=== Begin Enclosure ===
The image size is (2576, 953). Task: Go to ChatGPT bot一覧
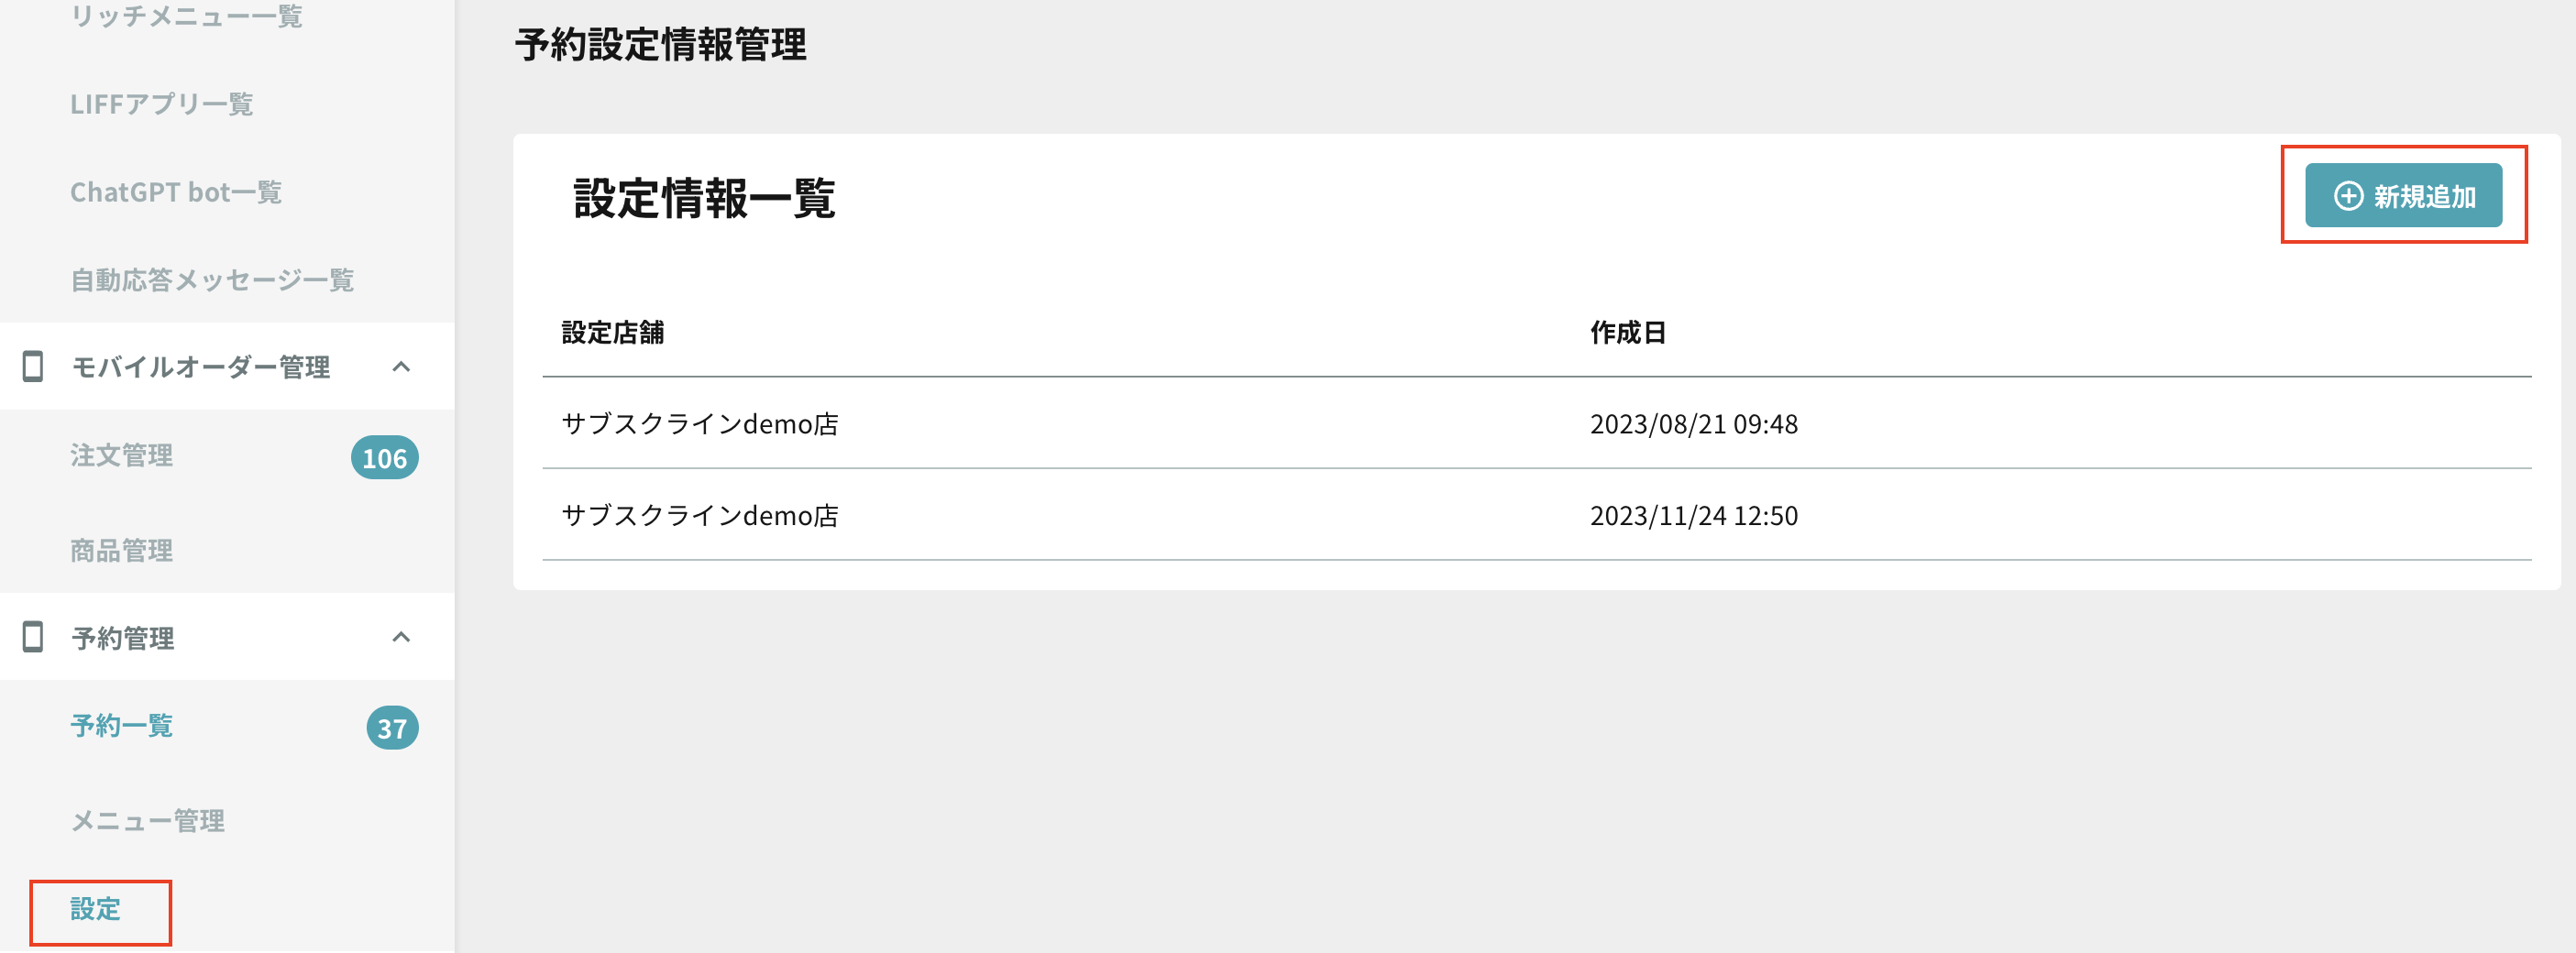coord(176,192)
=== End Enclosure ===
=== Begin Enclosure ===
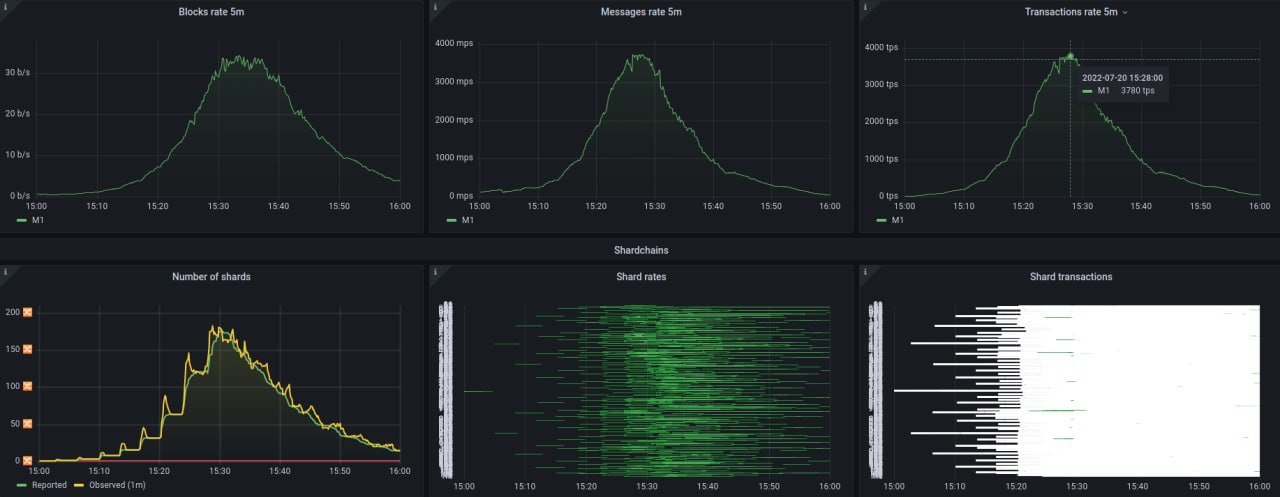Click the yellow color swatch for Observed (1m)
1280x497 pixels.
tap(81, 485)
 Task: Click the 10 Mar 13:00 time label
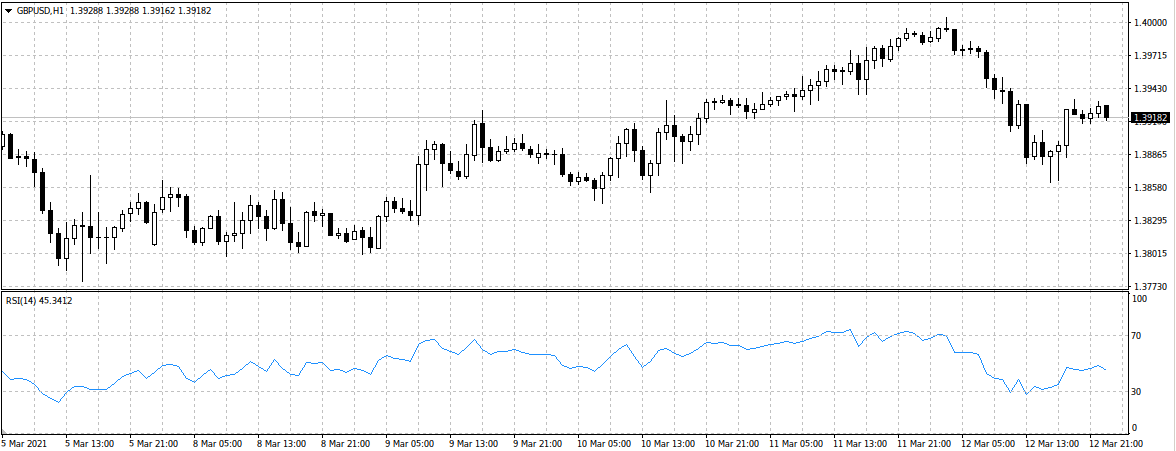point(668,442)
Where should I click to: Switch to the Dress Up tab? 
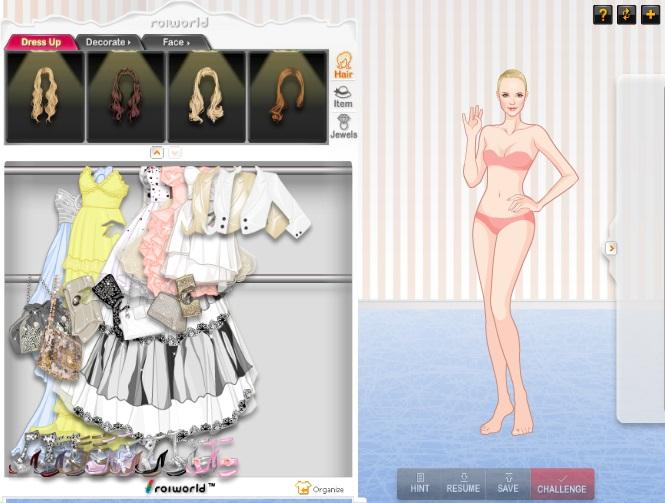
=== End Enclosure ===
=== Begin Enclosure ===
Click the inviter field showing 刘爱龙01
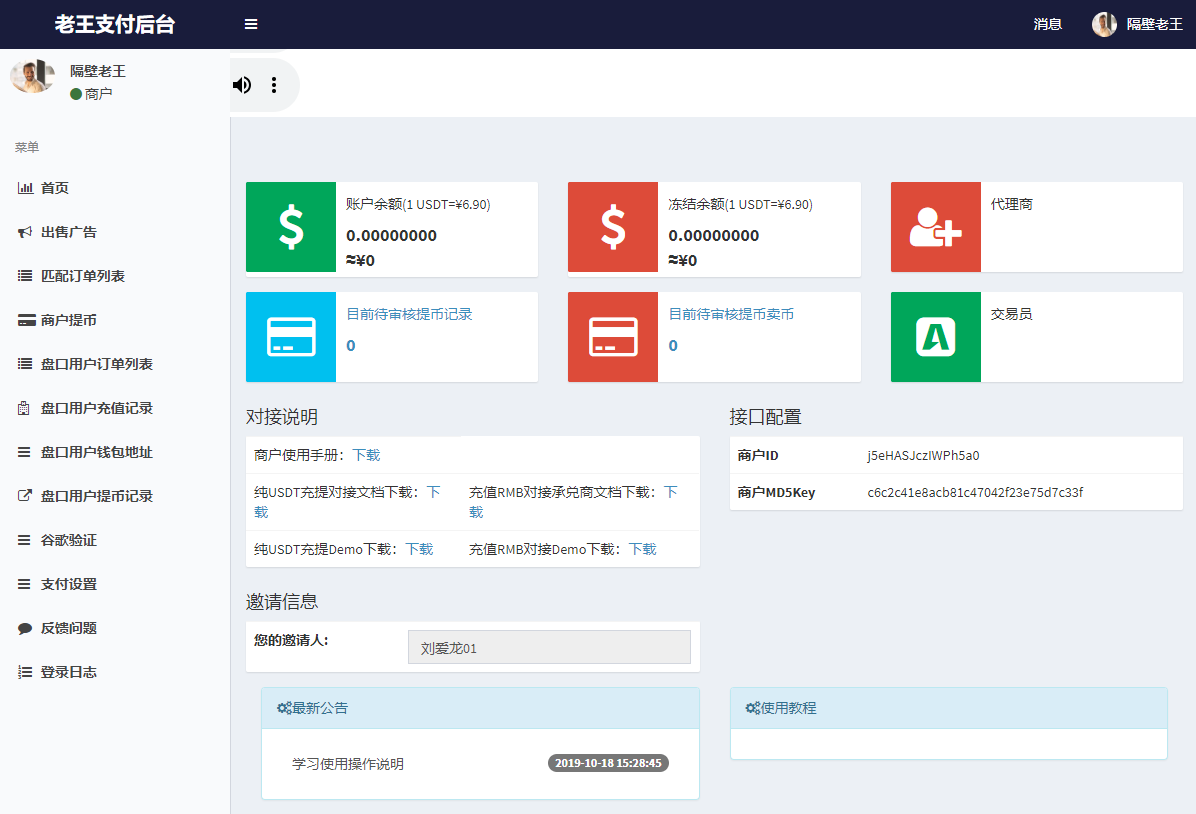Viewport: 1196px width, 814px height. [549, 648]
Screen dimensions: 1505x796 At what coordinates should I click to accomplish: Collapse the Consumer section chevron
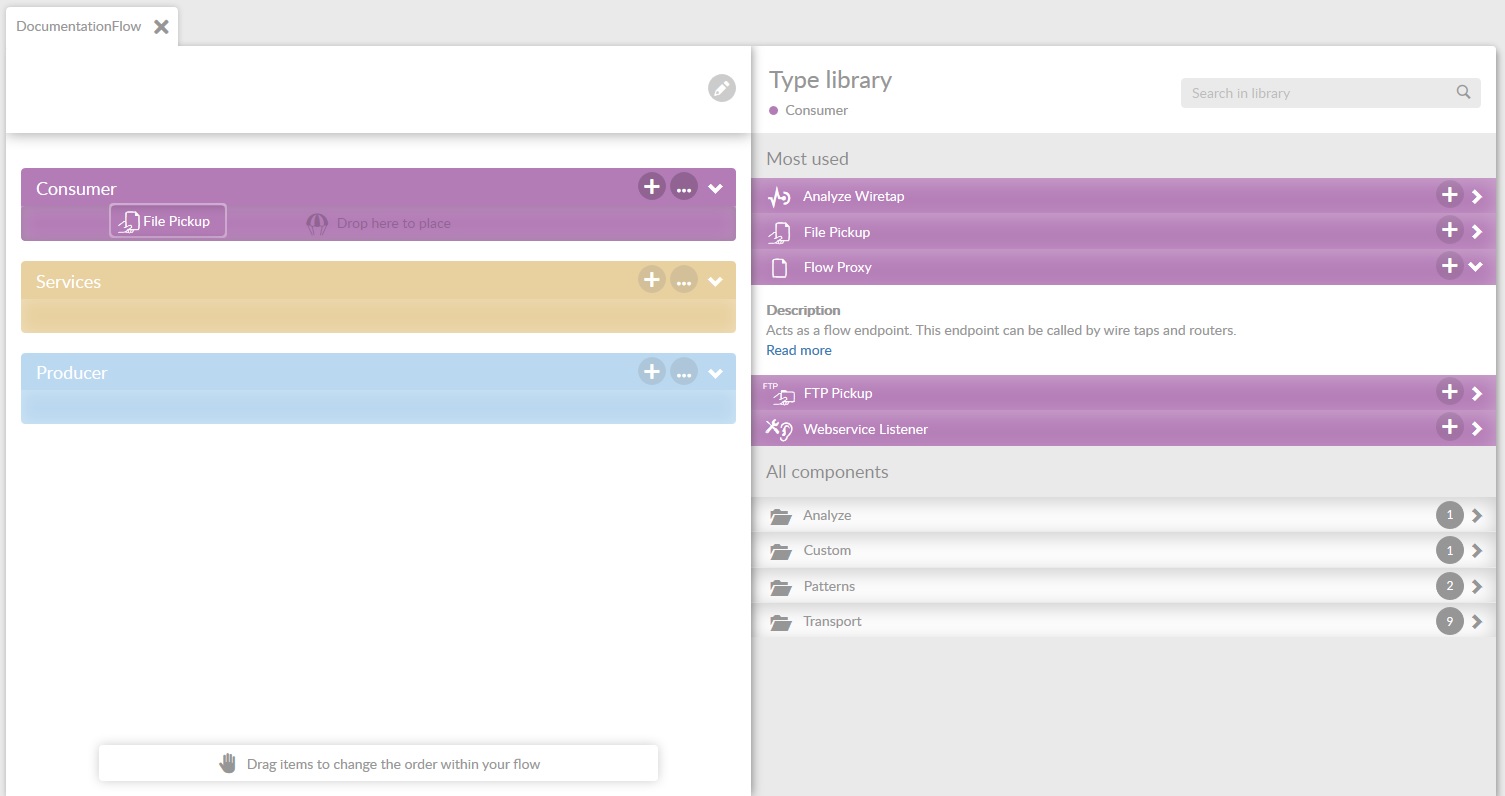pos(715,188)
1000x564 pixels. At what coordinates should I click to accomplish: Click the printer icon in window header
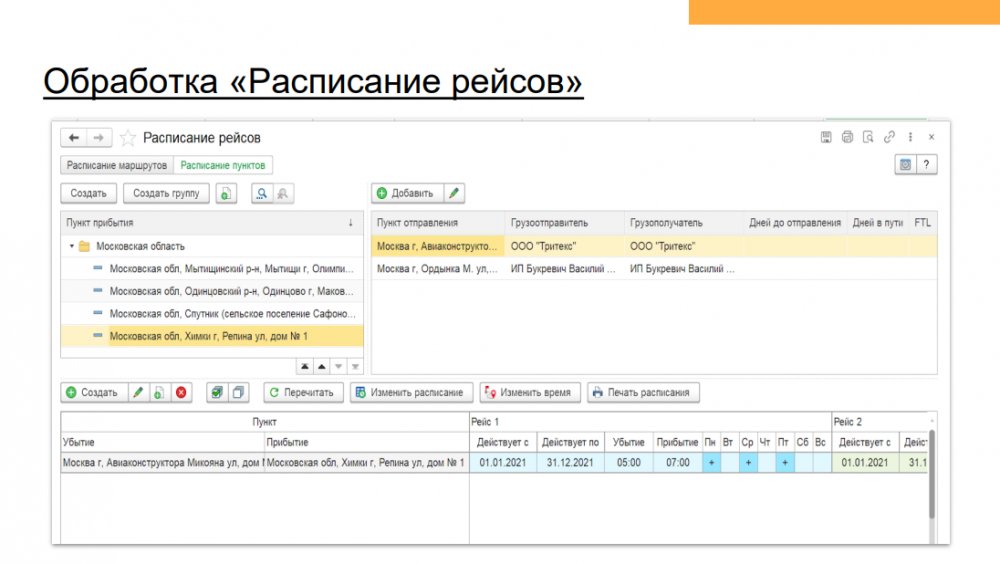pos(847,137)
=== End Enclosure ===
#### WHAT IS BEING ASKED
Write out exactly the lines above between the one with "Task: Click the 10 Mar 13:00 time label" and the one with "Where should I", inclusive, with pictures left out.

#### RESULT OF THIS EXERCISE
 Task: Click the 10 Mar 13:00 time label
point(668,442)
Where should I click to: Switch to the Dress Up tab? 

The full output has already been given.